▶ Written problem:
Rewrite the listing below, changing "screenshot" to "capture" and keeping everything else the same. Leave the pictures out of your answer.

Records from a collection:
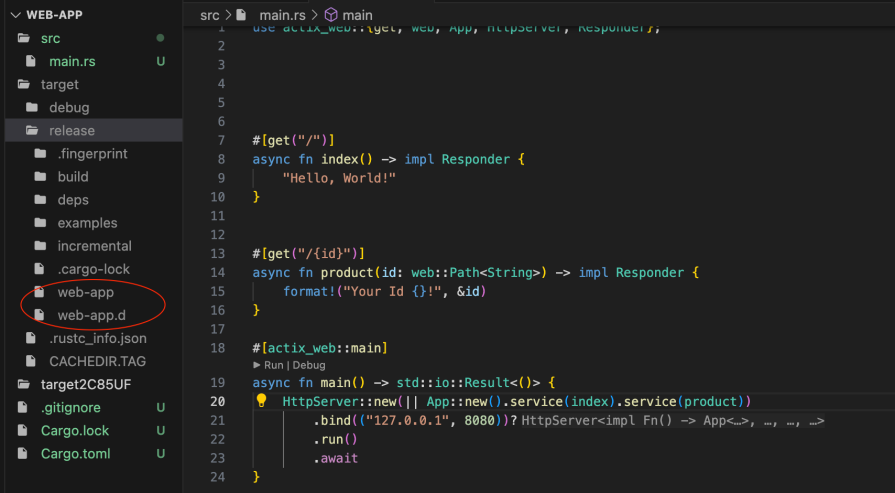Select main.rs in the breadcrumb
895x493 pixels.
[x=282, y=15]
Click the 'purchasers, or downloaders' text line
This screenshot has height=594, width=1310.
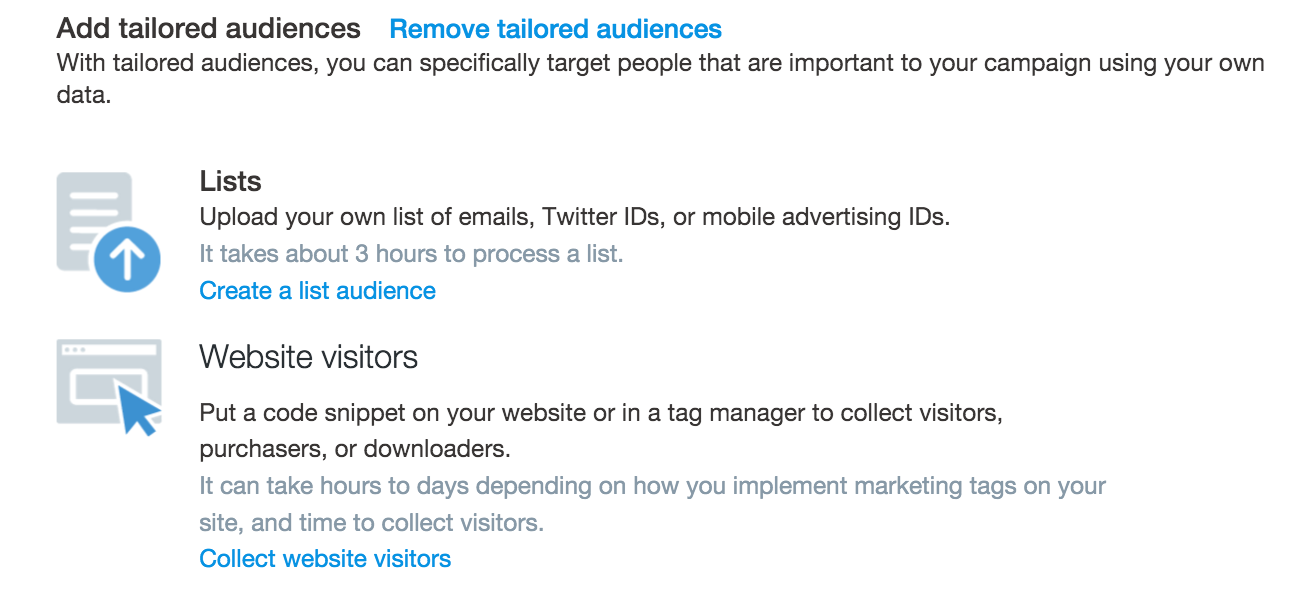point(355,450)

▶ Complete response:
Select main.rs in the breadcrumb
895x493 pixels.
[x=282, y=15]
Click the 'purchasers, or downloaders' text line
This capture has height=594, width=1310.
point(355,450)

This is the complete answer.